We tried that, and nearly went into adminstration. Most of the clubs I have listed above also tried it, and it got them precisely nowhere. It doesn't work.
However, all across the world of football these days there is an aura of short-termism, which I am not totally comfortable with.
A few poor results, and the season tickets are being lobbed on to the pitch, the forums are in overdrive, the radio phone-ins are jammed and fans turn their backs on clubs.
I saw a tweet from a Northampton fan after Chris Wilder had been in charge for two games, which said he 'had not made any difference, the results were still the same'. That was after they drew with us and lost at home to Plymouth. No patience whatsoever. Two games!!!
It is all about success right here, right now. Draws? Pah. Not good enough. Defeats? unthinkable. It has to be win, win, win, and they can't be scruffy 1-0s either. They have to done with style or the knives come out.
I call it the Sky factor. The top games are hyped up to such an extent it is ridiculous, and I laugh at the tweets during a big Premier League TV game labelling it as 'boring' or 'dull' if it doesn't finish 3-3 or if there are no goals by about the 20th minute.
I see that mentality permeating down to our level to an extent - I think some turn up to games expecting, nay demanding, a victory and a goal-fest or to see us play like Barcelona. It's never going to happen, so why expect it? But some do expect it, and turn their backs when they are disappointed.
Football is an entertainment industry, but the bottom line is, and always will be, the results, and this season they have not been good enough.
A lot of players have not performed to the reputation they arrived with, the manager has made mistakes in his recruitment of players and his tactics, and that combination has seen the season fail to gain any momentum.

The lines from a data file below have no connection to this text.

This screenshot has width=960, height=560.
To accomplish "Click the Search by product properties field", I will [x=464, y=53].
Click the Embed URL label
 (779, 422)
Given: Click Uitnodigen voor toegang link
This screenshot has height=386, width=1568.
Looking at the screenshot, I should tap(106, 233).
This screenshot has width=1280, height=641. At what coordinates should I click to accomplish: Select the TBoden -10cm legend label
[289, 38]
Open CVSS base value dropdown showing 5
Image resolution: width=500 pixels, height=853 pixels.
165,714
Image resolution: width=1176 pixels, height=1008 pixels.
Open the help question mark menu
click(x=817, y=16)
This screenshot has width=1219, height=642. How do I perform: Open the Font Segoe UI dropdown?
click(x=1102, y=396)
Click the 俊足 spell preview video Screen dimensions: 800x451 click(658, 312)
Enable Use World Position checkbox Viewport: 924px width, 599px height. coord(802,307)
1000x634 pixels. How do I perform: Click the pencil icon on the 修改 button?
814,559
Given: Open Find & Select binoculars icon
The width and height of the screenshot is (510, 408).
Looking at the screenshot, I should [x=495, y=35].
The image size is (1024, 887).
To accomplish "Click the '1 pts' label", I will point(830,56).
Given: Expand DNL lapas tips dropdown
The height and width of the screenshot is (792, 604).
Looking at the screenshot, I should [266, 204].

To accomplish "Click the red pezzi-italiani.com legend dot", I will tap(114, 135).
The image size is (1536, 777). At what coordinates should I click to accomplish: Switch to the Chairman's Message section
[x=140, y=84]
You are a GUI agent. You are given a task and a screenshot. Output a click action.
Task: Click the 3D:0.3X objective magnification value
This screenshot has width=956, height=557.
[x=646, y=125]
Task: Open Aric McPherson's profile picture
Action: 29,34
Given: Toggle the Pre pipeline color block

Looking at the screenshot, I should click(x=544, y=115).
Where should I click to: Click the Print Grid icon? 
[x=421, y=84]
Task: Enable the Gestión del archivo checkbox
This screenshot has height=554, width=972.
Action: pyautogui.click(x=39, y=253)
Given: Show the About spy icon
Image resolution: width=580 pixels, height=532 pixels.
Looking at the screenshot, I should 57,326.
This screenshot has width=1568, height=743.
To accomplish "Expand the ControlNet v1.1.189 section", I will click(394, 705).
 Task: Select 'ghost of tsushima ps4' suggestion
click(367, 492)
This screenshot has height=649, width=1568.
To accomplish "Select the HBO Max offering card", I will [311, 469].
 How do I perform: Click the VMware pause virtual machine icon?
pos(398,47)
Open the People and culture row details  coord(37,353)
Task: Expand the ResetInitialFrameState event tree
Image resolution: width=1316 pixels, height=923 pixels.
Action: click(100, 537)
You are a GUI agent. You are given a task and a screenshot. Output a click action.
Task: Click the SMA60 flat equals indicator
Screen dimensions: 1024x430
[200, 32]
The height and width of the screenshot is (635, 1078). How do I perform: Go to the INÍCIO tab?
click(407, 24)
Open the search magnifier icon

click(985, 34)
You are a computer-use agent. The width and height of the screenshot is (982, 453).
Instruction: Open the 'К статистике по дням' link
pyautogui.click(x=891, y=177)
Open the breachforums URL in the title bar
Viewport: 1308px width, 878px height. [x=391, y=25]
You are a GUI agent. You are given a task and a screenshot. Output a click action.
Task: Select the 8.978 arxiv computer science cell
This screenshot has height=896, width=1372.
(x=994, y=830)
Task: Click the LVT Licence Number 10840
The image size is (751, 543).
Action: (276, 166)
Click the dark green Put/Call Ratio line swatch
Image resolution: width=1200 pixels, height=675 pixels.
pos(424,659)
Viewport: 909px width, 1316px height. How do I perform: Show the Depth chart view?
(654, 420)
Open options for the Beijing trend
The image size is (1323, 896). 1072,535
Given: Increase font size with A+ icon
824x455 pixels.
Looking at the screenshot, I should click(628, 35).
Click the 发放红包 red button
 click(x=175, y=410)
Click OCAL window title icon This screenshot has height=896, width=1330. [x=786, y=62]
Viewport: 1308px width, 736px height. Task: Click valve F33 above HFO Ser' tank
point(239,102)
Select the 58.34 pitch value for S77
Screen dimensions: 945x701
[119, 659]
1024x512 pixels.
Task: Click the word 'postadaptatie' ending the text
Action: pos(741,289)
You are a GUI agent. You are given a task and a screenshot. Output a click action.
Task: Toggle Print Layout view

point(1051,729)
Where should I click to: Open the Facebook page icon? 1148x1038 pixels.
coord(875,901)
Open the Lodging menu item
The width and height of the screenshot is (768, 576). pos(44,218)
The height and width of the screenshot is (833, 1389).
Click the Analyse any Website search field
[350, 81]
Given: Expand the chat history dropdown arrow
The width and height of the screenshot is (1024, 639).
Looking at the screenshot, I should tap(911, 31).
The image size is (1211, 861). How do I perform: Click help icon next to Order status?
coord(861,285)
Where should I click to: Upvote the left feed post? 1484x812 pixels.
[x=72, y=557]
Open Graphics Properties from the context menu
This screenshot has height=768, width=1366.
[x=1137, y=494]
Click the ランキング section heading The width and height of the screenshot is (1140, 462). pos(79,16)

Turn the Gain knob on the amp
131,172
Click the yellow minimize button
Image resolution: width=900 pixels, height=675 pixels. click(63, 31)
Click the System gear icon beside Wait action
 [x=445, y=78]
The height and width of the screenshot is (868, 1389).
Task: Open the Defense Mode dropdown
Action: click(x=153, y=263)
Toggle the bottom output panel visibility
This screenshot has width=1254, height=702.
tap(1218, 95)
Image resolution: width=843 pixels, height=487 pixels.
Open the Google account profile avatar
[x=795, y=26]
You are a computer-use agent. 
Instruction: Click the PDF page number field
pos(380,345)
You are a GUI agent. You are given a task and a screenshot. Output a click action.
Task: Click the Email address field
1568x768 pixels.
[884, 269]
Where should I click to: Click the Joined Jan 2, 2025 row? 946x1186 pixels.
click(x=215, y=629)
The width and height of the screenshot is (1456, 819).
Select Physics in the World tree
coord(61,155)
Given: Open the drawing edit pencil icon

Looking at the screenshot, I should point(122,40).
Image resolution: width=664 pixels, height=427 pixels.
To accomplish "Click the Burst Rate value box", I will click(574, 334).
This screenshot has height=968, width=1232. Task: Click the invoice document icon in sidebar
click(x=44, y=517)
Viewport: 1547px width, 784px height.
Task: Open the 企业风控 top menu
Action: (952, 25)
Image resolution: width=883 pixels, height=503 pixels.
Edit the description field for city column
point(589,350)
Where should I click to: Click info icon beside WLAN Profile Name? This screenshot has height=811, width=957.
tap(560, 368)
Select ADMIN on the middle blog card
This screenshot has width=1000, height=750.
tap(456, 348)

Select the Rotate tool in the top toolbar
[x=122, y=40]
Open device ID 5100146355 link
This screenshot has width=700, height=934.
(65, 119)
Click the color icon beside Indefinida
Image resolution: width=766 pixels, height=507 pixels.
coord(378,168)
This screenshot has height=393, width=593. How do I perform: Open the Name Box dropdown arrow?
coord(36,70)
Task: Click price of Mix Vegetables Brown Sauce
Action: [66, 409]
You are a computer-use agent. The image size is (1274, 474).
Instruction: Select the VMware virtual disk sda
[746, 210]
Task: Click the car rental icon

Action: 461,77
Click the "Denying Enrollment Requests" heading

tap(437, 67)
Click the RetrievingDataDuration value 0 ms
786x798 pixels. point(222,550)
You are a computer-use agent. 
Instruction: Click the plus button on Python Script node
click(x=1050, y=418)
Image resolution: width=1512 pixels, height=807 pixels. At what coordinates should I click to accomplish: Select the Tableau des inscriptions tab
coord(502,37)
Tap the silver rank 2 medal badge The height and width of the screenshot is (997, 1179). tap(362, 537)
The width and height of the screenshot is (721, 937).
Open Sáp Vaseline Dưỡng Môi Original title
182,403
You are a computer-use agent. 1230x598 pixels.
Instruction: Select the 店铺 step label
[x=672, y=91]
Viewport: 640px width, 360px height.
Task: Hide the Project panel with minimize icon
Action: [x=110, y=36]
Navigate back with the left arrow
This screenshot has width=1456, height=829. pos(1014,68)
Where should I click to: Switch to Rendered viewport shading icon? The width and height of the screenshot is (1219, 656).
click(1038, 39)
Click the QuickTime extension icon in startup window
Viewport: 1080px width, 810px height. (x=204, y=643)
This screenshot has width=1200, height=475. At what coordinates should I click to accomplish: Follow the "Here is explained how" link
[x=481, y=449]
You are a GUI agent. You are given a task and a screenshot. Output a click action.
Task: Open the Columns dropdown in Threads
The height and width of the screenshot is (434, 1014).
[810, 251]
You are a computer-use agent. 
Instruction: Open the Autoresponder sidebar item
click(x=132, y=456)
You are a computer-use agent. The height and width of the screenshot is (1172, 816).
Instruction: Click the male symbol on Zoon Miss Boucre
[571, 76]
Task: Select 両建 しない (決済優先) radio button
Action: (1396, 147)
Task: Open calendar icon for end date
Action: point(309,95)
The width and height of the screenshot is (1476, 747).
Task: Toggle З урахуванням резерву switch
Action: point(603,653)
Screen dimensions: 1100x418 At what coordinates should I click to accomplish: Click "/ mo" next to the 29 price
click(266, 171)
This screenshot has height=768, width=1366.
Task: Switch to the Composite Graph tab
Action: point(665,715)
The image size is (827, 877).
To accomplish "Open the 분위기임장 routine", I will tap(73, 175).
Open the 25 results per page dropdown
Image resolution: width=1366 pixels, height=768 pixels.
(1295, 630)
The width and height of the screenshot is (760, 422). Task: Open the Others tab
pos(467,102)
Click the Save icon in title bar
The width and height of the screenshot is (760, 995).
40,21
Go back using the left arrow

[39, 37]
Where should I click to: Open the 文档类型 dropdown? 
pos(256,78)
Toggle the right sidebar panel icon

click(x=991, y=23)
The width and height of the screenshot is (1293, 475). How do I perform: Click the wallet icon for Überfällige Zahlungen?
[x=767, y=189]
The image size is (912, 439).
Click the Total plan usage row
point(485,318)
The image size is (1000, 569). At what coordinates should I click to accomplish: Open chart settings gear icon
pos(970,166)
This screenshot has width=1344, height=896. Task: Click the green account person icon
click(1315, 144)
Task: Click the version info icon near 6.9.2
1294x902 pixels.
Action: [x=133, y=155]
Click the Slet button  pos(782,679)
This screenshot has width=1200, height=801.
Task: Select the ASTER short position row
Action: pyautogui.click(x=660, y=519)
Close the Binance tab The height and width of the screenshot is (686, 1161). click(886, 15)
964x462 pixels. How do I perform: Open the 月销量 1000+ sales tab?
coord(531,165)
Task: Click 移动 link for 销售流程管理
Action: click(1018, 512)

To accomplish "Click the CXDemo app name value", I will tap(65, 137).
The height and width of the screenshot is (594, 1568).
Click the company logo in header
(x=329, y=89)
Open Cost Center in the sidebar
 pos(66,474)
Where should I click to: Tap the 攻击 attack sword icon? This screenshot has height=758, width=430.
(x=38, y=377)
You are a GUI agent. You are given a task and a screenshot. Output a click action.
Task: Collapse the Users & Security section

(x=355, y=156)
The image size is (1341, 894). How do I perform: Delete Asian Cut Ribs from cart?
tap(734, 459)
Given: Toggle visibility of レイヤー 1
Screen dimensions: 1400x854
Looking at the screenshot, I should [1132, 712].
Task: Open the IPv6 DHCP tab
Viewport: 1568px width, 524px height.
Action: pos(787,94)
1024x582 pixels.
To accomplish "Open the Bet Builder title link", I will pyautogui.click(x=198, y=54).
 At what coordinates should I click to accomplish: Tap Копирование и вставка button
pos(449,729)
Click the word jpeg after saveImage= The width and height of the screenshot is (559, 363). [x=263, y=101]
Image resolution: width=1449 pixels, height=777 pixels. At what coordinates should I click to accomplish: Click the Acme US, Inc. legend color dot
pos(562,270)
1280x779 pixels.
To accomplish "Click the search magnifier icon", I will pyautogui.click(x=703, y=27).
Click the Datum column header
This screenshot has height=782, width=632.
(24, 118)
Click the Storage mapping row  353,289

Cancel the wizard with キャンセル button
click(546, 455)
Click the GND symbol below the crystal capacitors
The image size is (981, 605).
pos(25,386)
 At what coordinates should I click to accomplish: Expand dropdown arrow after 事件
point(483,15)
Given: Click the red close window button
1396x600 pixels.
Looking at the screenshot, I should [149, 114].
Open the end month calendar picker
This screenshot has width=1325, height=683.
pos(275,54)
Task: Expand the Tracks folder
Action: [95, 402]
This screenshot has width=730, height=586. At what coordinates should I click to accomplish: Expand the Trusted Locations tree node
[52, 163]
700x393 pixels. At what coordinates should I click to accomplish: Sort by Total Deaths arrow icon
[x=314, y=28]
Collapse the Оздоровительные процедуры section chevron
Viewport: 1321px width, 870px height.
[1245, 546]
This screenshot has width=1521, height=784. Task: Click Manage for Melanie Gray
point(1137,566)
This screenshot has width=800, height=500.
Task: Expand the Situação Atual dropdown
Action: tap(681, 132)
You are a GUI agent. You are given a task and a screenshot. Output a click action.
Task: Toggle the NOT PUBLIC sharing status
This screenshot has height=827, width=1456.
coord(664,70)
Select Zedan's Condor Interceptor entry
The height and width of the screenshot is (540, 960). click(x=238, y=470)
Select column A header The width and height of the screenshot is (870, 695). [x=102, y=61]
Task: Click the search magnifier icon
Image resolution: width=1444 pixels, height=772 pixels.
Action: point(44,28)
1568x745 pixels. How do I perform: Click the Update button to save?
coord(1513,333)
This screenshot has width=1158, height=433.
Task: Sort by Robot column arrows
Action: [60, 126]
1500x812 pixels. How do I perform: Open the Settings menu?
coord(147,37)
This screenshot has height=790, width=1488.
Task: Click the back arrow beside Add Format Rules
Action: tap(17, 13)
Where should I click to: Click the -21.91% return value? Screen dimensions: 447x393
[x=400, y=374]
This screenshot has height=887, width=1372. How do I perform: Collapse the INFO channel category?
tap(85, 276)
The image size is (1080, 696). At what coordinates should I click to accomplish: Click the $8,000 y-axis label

We just have to hope we can scrape enough points together and then re-group in the summer.
Many of this unloved group of players won't be here, but some of the more unloved among them, Jason Taylor, Byron Harrison, Matt Richards to name but three, will be.
Terry Gornell, Zack Kotwica and Troy Brown also have contracts for another season, Craig Braham-Barrett might, and of the rest only Scott Brown, Sido Jombati and Jermaine McGlashan might get the chance of another.
So it will be a re-build job, and I think we got a clue of how that might be done with the announcement of a development under-21 side next season - which I am very pleased about.
Zack has had a few chances, but Joe Hanks and Ed Williams have not - yet must have some potential to have been given a deal, and after years spent investing time into their development, to cast them aside without seeing if there is a nugget there seems wasteful to me.
Add them to the crop of second-year scholars (players like Harry Williams, Bobbie Dale, Spencer Hamilton, Elliott Keightley. Adam Powell and Harvey Rivers) who seem to be the best prospects we have had for a long time, then the move makes sense and will bridge the gap to the first team, and finally we might see a conveyor belt of talent coming through as clubs at our level need.
It might also stop our extensive use of loans, which have been productive in previous seasons with the likes of Jack Butland, Luke Garbutt and Michael Hector, but have not had the same impact this time round.
My theory on that one goes back to the FA Cup defeat at Tamworth, which is the pivotal result of our season.
That game killed our campaign stone dead as it ended any hopes of extra finance, and also led to the contentious exits of Keith Lowe and Russ Penn in order to find those funds to shake the squad up.
It is my hope that now this under-21 side is being put in place, we will try out our own youngsters and see what they can do, rather than help out other clubs by being a nursery for their kids.
That might happen later this season if we can cobble a few wins together in the next few weeks and just give ourselves a bit more breathing space, but I wouldn't be throwing the likes of Zack in just yet.
All in all, much to ponder in the coming weeks, and months until April, when, hopefully, we can build for another Football League campaign.
Maybe it is all the ruby's fault. Ah well, the red and white stripes are back next year, so watch us fly!